XperiMental Worlds
XperiMental Worlds
Paul John Cabanalan
2018
Drawing Lines
Alee Garibay
Paul John Cabanalan sees the world through the eyes of a child. For this ‘naive genius’ it has been one thing after another after winning the grand prize of Metrobank’s 2017 Art and Design excellence award. The award ushered him into another world that is the Contemporary art scene and within a few months, Paul John found himself entering a new life so different from the one he had back in their farm in Brgy. Dorog, Leon in Western Iloilo. This transition is the take-off point for XperiMental, the culminating exhibit for his residency at the Artletics studio in Dasmarinas, Cavite.
In XperiMental he tells the ‘story of green’ the color of spring, rebirth and fresh beginnings through highly-textured map-like paintings. He narrates his artistic journey that started in his hometown Dorog, an idyllic sanctuary filled with flowers, butterflies, trees, rivers and lakes. The “X” here is used to mark the genesis of his travels as well as the treasure he’s looking for, like a child plotting his adventures and charting the path he is making for himself. Play is integral to Paul John’s process. His works have an uninhibited innocence to them and he shares a refreshing sense of wonder to the viewer. Paul John creates magical playgrounds where the mundane, the mythical and the superstitious mingle. He integrates this playfulness with his architectural training by employing a structured process to his seemingly random compositions.

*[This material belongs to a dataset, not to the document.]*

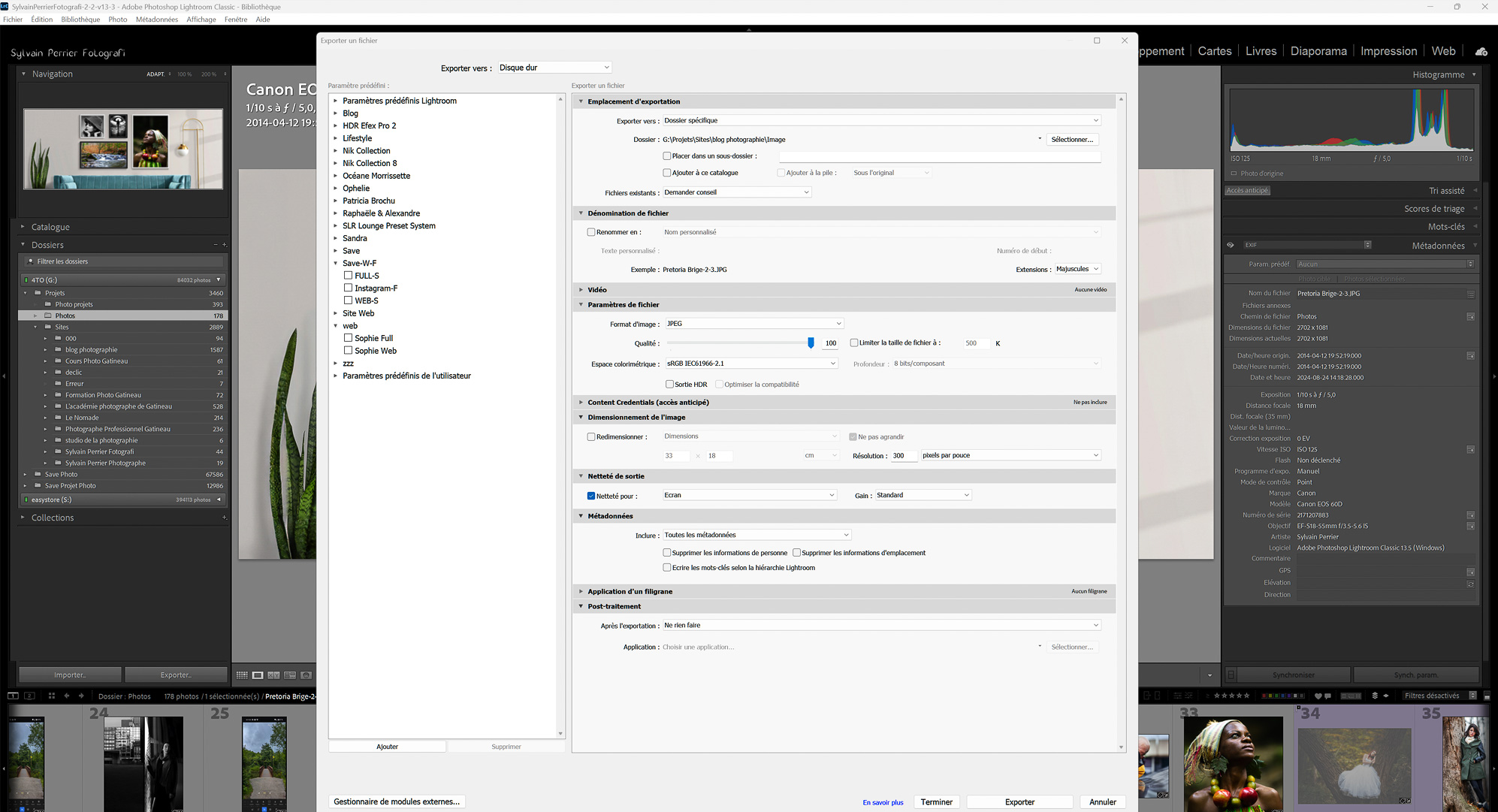Open the Exporter vers Disque dur dropdown
The width and height of the screenshot is (1498, 812).
click(x=554, y=68)
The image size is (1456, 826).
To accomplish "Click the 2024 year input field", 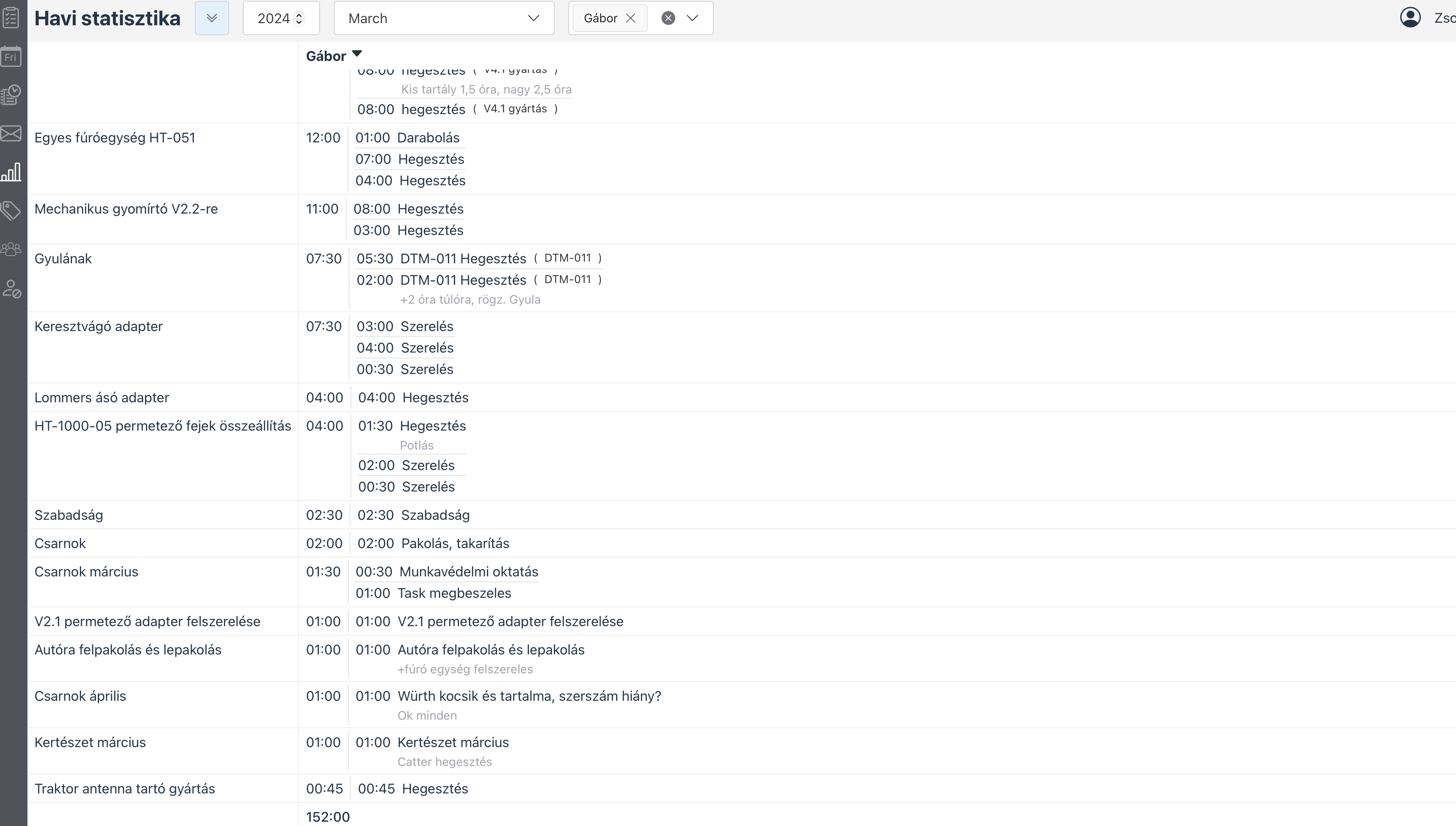I will tap(273, 18).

First, he selects a color theme for the series, then he divides his canvases into spaces then goes on to paint his landscapes and figures in layers mimicking architectural blueprints depicting the different sections of the building plan. Ever the quiet observer, he takes in details from his surroundings and records them on his canvases with a candid even impish simplicity. You see this in 22 Narra (oil on canvas, 40 x 80 in) a group portrait and snapshot of the house in 22 Narra, his studio residence for 3 months where he depicts his housemates the Garibay family and their pets going through their daily routines. A nostalgia for childhood days permeate his imagery. This loving sentimentality shines brightly in his portrayal of his sister in a lush palace garden surrounded by a fish-filled moat in Princess (oil on Canvas, 48 x 36 in).
He combines a bird’s eye-view to an aerial perspective like medieval paintings or a child-drawn map populated with characters in works such as XperiMental Worlds (oil on canvas, 48 x 72 in) and the Mind Mapping series 1, 2 and 3 (oil on canvas, 24 x ). His paintings make the viewer feel like a whimsical deity looking down at his creation, or a player of a digital role-playing game looking at the ever-expanding map of his territory’s terrain. Paul John’s maps reveal a belief and a surrender to an unfolding divine plan, but at the same time, reflect a playful adventurousness eager to explore and take on the next challenge. He turns to painting to process his jumbled ruminations into tangible terrains and make sense of his place in the world and the changes coming his way. His maps become treasures themselves preserving precious memories, sealing secret fantasies and plotting his own path moving forward.